Dennoch scheute sich Premierminister Sergej Stanischew nicht, das vergangene Regierungsjahr als erfolgreich darzustellen. Die Regierung habe eine kontinuierliche Wirtschaftspolitik eingeleitet und genieße Vertrauen sowohl bei den Bürgern des Landes als auch bei den internationalen Finanzinstitutionen wie dem Internationalen Währungsfonds, der Weltbank und der Europäischen Bank für Wiederaufbau und Entwicklung, so der Premier bei der Vorstellung eines Rechenschaftsberichts über das erste Jahr der »großen Koalition« in Bulgarien. Neben den Sozialisten sind die konservative »Nationale Bewegung Simeon II.« und die liberale »Bewegung für Rechte und Freiheiten« in der derzeitigen bulgarischen Regierung vertreten.
Hohe Teuerungsrate
Harsche Kritik an der Selbstbeweihräucherung der Regierung übten hingegen die Gewerkschaften Bulgariens. »Die Regierung in Sofia hat ernsthafte Schwierigkeiten, ihre Wahlversprechen für einen besseren Lebensstandard und höhere Einkommen einzuhalten.«, so der Vorsitzende der Konföderation der unabhängigen Gewerkschaften Bulgariens (KNSB), Scheljasko Hristow, in einem Interview mit dem bulgarischen Rundfunk. Laut Hristow seien die Löhne in den letzten zwölf Monaten zwar leicht gestiegen, doch unter dem Strich hätten die Menschen nicht viel davon zu spüren bekommen, da diese Erhöhung hinter der Inflation zurückgeblieben sei. Im ersten Halbjahr 2006 betrug die Teuerungsrate in Bulgarien im Jahresvergleich 8,1 Prozent.

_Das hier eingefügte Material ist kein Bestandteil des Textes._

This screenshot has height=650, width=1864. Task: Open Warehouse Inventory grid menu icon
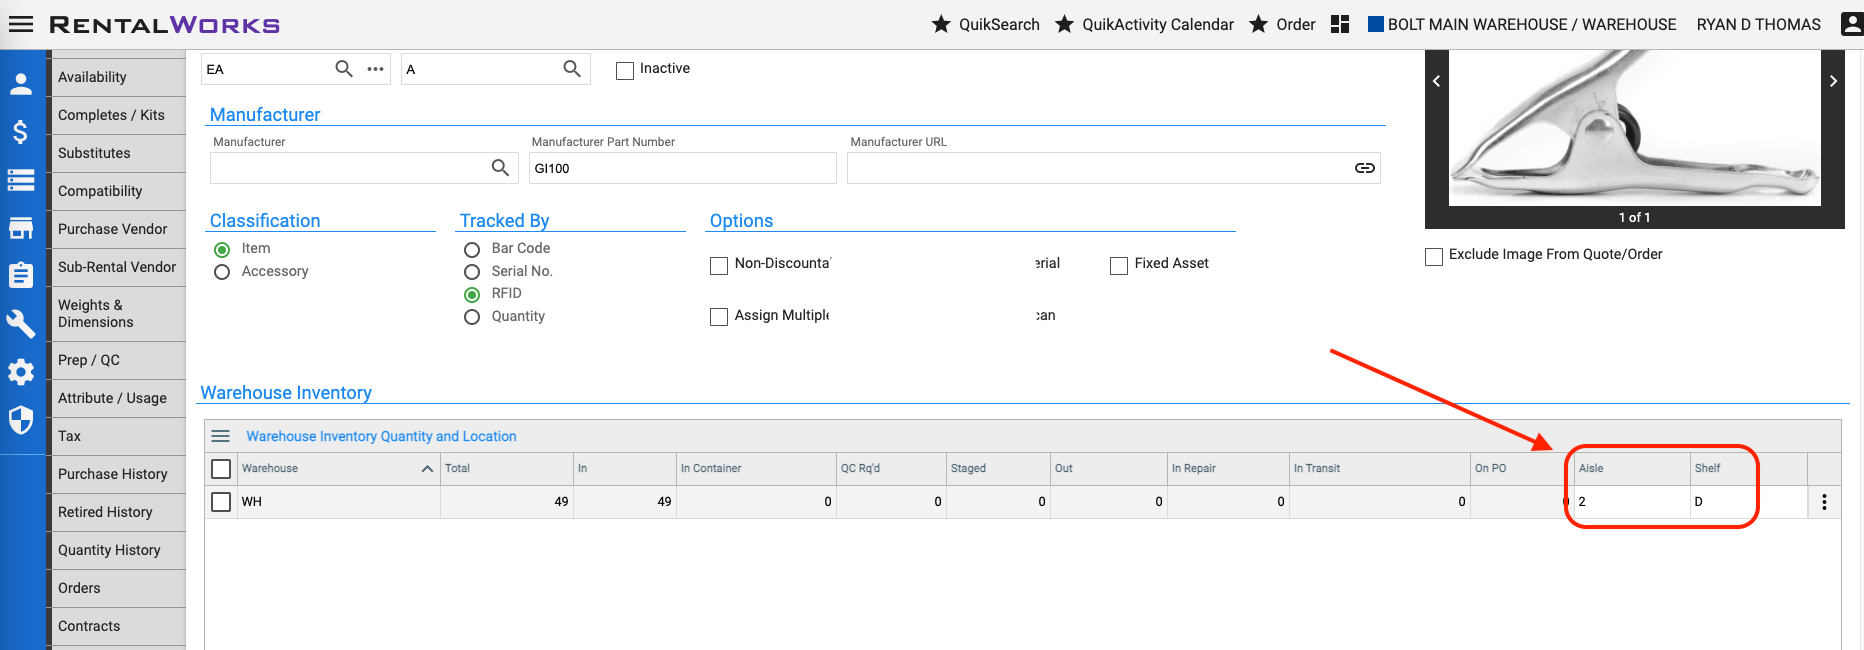pos(221,436)
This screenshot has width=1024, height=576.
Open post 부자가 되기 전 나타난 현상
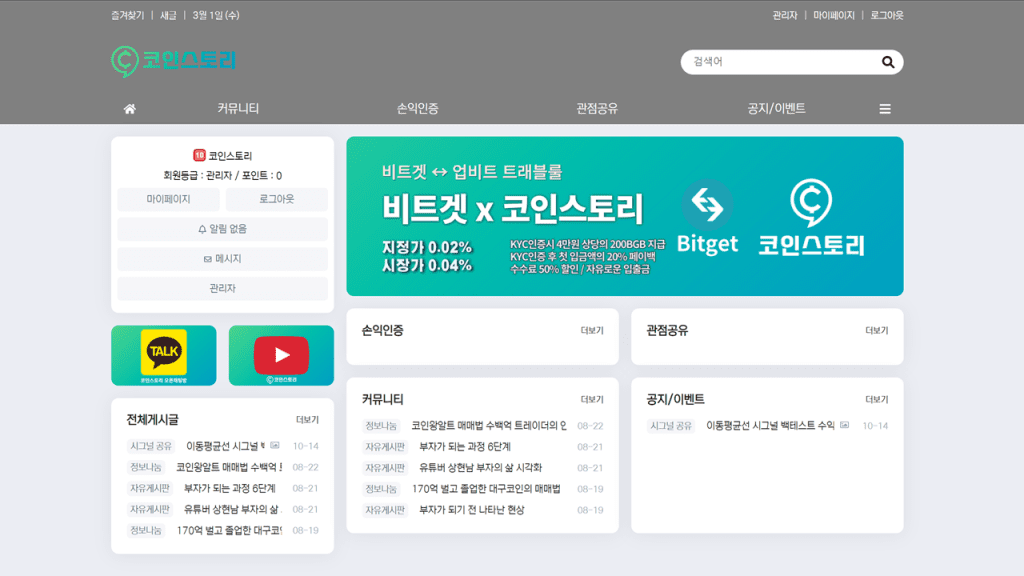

Auch in der Sozialistischen Partei Bulgariens regt sich inzwischen Widerstand gegen den neoliberalen Kurs der Parteiführung. Wenige Monate vor den für Oktober angesetzten Präsidentschaftswahlen hat sich in der Parlamentsfraktion der Sozialistischen Partei eine neue, linke politische Plattform gebildet, die sich als Korrektiv zur Politik der Parteispitze sieht. Ihr Hauptvorwurf an den Vorstand der Sozialisten mit Ministerpräsident Stanischew an der Spitze ist, daß die Partei in den letzten Jahren immer weiter nach rechts gedriftet sei und ihre Politik nicht den Erwartungen der Wählerschaft und der sozialen Basis der Partei entspreche.